*Testo:*
━━━━━━━━

La Vita Dei Rapper Italiani Oltre Il Rap

C’è poco da fare, il rap è già da qualche anno la musica mainstream in Italia. Probabilmente per la maggior parte dei fruitori la cosa sarà ormai scontata ma per uno della old-school come me questa constatazione suscita ancora meraviglia. Mainstream…
Che poi non è tutto oro quel che luccica. Cioè, quanti dei personaggi che vediamo nei video con centinaia di migliaia di visualizzazioni poi riescono effettivamente a camparci con il rap o la musica in generale? A parte i veri grandi big, certamente abbiamo una folta schiera di artisti in ascesa che ancora si destreggiano nel limbo di una tangibile popolarità spesso non direttamente accompagnata da un ritorno economico, all’altezza delle aspettative o già del necessario per viverci.

━━━━━━━━

*Materiali forniti:*
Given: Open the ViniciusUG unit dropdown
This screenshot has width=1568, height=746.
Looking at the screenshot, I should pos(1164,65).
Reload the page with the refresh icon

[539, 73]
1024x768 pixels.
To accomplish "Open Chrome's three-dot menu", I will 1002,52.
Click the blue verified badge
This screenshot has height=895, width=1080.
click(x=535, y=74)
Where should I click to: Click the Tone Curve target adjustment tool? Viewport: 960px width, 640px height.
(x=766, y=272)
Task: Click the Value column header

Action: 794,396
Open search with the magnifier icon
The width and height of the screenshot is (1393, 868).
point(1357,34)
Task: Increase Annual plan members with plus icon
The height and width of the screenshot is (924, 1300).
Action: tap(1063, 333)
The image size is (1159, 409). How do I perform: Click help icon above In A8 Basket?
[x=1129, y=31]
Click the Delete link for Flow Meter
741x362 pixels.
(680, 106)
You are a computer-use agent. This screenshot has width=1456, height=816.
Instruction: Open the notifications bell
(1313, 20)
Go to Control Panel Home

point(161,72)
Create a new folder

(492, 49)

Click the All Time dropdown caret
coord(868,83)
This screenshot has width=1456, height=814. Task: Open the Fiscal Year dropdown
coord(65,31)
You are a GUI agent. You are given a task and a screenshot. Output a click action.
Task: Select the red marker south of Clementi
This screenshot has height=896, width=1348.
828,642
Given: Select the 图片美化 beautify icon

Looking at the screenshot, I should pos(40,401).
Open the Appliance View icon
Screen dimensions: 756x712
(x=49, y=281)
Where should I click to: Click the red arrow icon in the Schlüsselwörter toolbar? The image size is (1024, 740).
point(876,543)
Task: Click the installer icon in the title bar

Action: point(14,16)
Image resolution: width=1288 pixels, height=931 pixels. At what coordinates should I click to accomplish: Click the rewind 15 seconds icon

━━━━━━━━

*Da svolgere:*
[a] Ricopia le voci dall'inizio fino alla riga che contiene "I will 1002,52.", inclusa. Rinomina "dropdown" in "drop-down" e lascia invariato tutto il resto.
[b] Scrivi il seguito del testo sulla vita dei rapper italiani oltre il rap, partendo dopo l'ultima frase riportata.

*Risultati dell'esercizio:*
[a]
Given: Open the ViniciusUG unit drop-down
This screenshot has width=1568, height=746.
Looking at the screenshot, I should pos(1164,65).
Reload the page with the refresh icon

[539, 73]
1024x768 pixels.
To accomplish "Open Chrome's three-dot menu", I will 1002,52.

[b]
Bene, abbiamo deciso di contattare alcuni esponenti che gravitano, chi più chi meno, in questo limbo. Artisti molto interessanti, alcuni già fortemente conosciuti ai più e altri che, fossimo in borsa, potremmo indicare con un doppio più (++) sulle loro quotazioni, cavalli da corsa da tenere ben d’occhio e scommetterci qualora si volesse fare un bel colpaccio.
GHALI

Ghali è un talento molto interessante già attivo da un bel po’, prima con i Troupe d’Elite e ora come solista. Figlio unico nato da genitori tunisini, 100% milanese, ha una carriera scolastica un poco rocambolesca.
“Per un paio di tag nel bagno fatte alle medie e perché ero un po’ vivace i prof mi hanno mandato in una scuola professionale di fancazzisti. Son stato due anni ma non è andata bene, non ero proprio stimolato e alla fine mi son spostato e poi nulla”. Conveniamo insieme che il sistema scolastico è spesso poco utile, se non a volte controproducente, per una buona crescita intellettuale.
La madre, con la quale vive attualmente, in ogni caso lo sostiene, cosa che si percepisce già nei suoi pezzi, dove è evidente l’attaccamento e il rispetto per lei.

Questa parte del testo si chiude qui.